First Bites.... Carrots and Zucchini Puree

I remember when we decided to start our first child on solids. Like most French people, we decided to start with carrots, not with hot cereals. I don't have anything against hot cereals (I actually like oatmeal with warm milk (yes, yes)!!) but I think that they taste too bland to me to be introduced first, especially if the child has been/is being breastfed. The whole point of starting a child on solids is to make her discover new stronger tastes and textures early on. Offering rice or oatmeal cereals does not serve that purpose well to my opinion.

So, for my child, I made my first carrots puree and watched out as she took her first bite... It was the first time we were introducing the spoon as well, so there was some adaptation to the new utensil too. Needless to say that it was not a great success! I'm not sure how much she actually ate (maybe three full spoons?); her whole bib (and our walls) turned orange....... but at least we had started the process! And as her mom, it was also a big step for me to see her take that first bite. I was emotionally moved (sigh)!

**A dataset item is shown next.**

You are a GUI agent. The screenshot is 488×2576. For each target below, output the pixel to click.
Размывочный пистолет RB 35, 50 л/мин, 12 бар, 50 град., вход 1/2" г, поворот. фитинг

Over the following weeks, I made a point to make my own purees with fresh vegetables, relying on baby jars when it was not convenient for me to bring my home-made food or when I needed specific vegetables (there was no way I was going to make peas or green beans purees!) I tried, as much as possible, to serve her green vegetables every other day, using more and more diverse vegetables and herbs (turnips, leeks, fresh thyme, parsley, etc.) as she was eating better.
I would offer my child a vegetable puree for lunch and then, a few weeks later, once the salty taste was acquired, a fruit puree for her 4-pm snack. With the fruit purees, I found it easier to purchase the baby jars than making my own. As long they were not with added sugar, I was fine with the fruit jars. I did give her cooked apples when she was able to chew a little bit; I never gave her fresh fruits until she was one, except maybe for bananas.
Once she was not having any difficulties with the vegetables and fruits purees, I started adding the hot cereals (plain first and then with vegetables puree.) I'm not sure she needed them but it made me feel like she was having more "solids"... and maybe, just maybe, having a fuller stomach, would make her sleep through the night better. I wished!

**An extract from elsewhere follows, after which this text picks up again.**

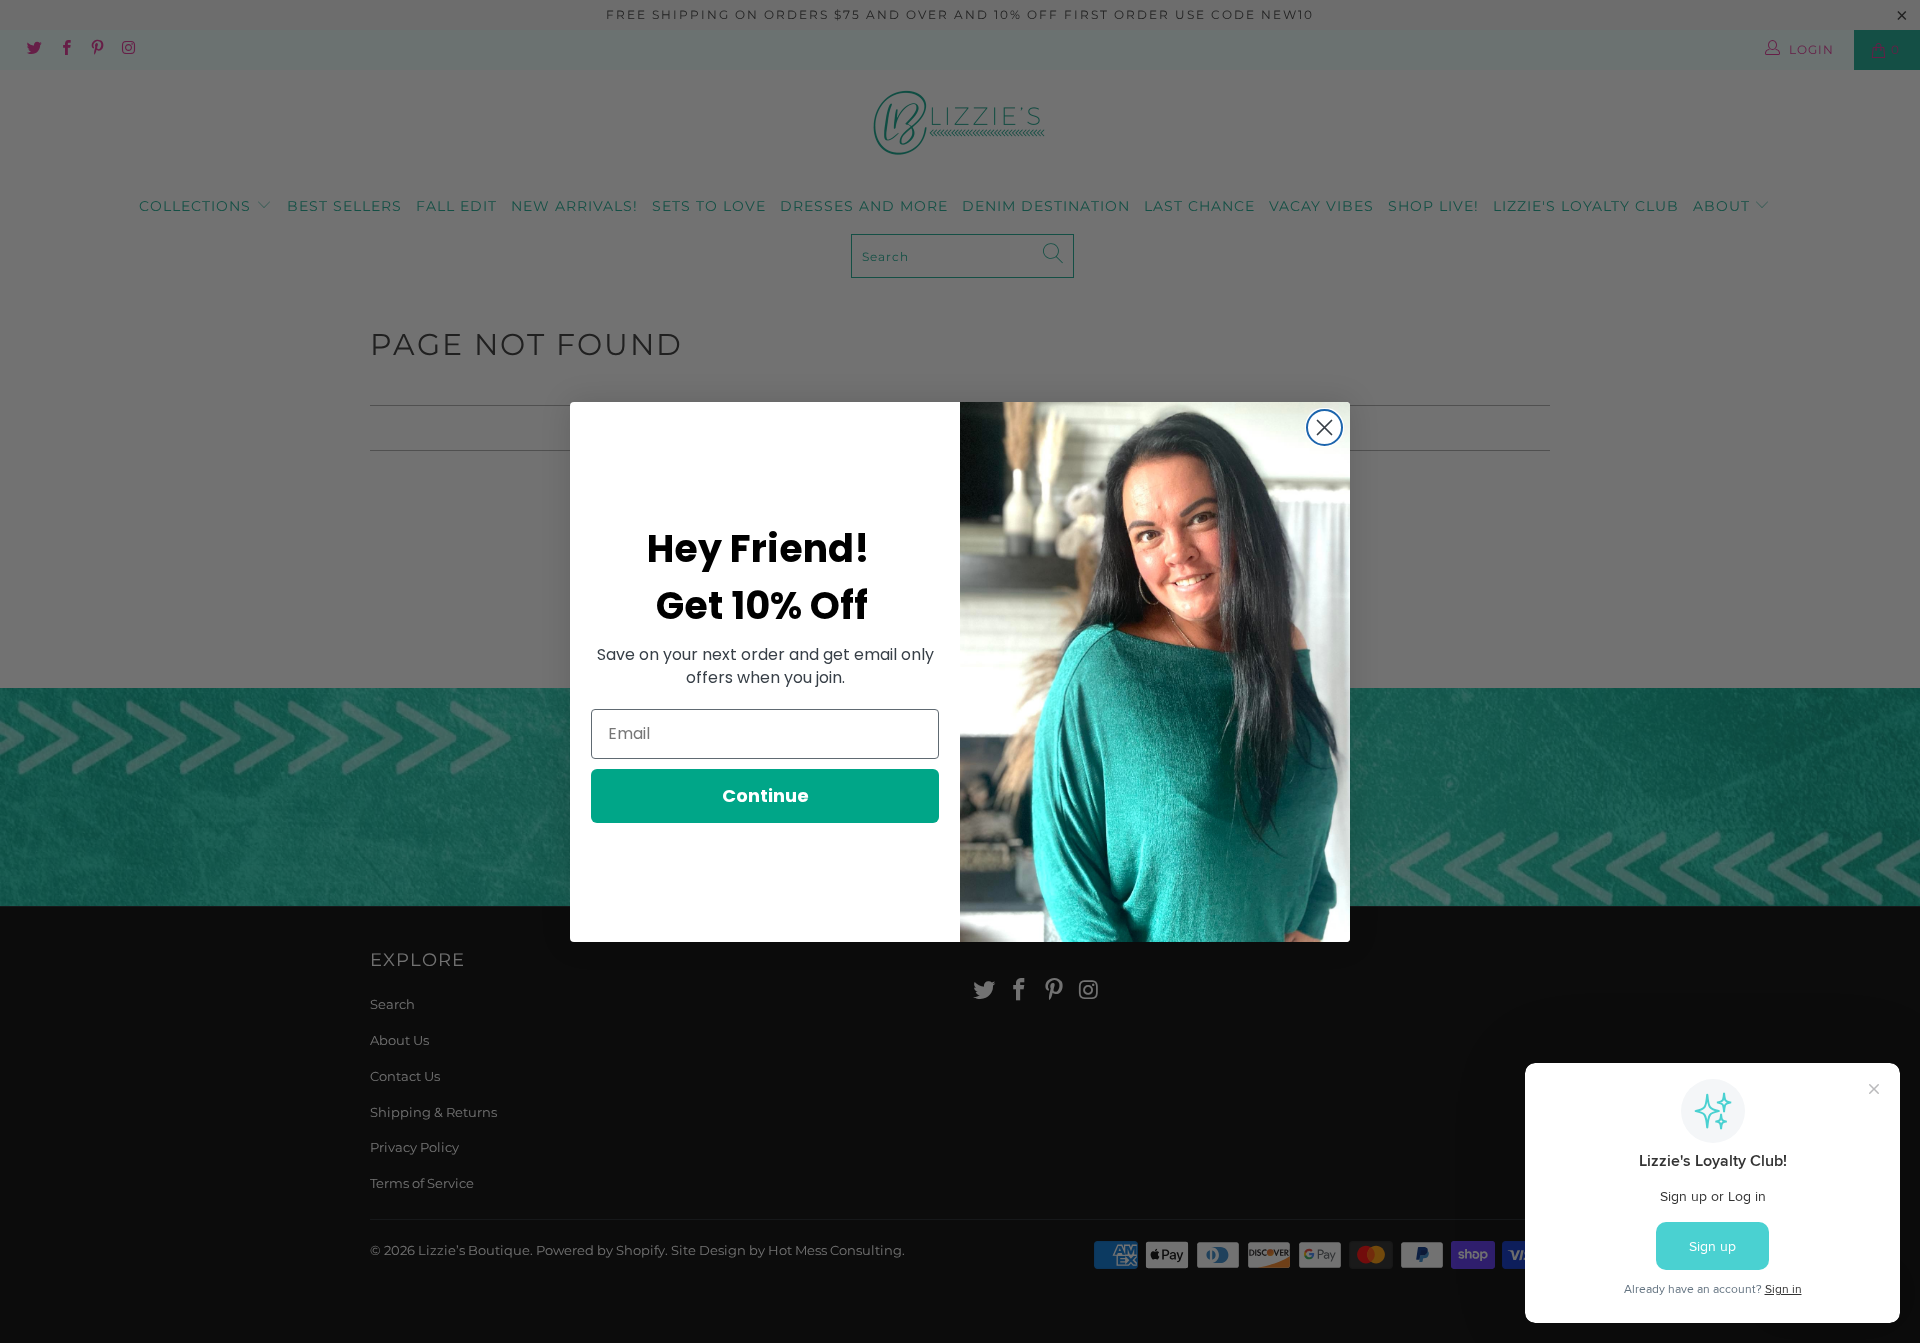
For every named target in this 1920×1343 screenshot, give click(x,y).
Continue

A few months later, I was traveling to France and there I discovered the variety of baby jars available:  no sweet potatoes (not very common in France), but zucchinis, artichoke, ratatouille (yes, ratatouille!), leeks, etc.
That gave me more ideas to prepare some home-made purees. I'll try to recreate some for you on this blog. In the meantime, here is the simplest ever: carrots with zucchinis. Bon Appétit!

- 1 carrot, pealed and sliced
- 1 zucchini, sliced
- Fresh thyme (optional)
  • In a pot, steam or boil the vegetables (with fresh thyme) until very soft
  • (Remove fresh thyme stems)
  • Blend and serve at room temperature
My personal comments:
  • I have a vegetables mill that I use to make purees. I used it to make my child's purees; I find that without liquid, my immersion blender or stand-alone blender were not doing a great job.
  • You can freeze the extra (ice cube trays are great!) so that you have it for another day or to mix with other vegetables.
  • I never added salt. See my previous post on Sodium.

1 comment:

  1. super! merci sister car je dois commencer a donner des solides a Elias le mois prochain.

    Au fait j ai fait mon thanksgiving diner hier dans un restau mexicain (bon il ne faut pas chercher a comprendre c est Shanghai). C etait tres bon (repas traditionnel) mais nous etions les derniers a diner a 20h30 car la majorite des clients etait arrivee vers 17h (il manquait- merci bien- la TV avec le football americain!). A quand la recette de la dinde???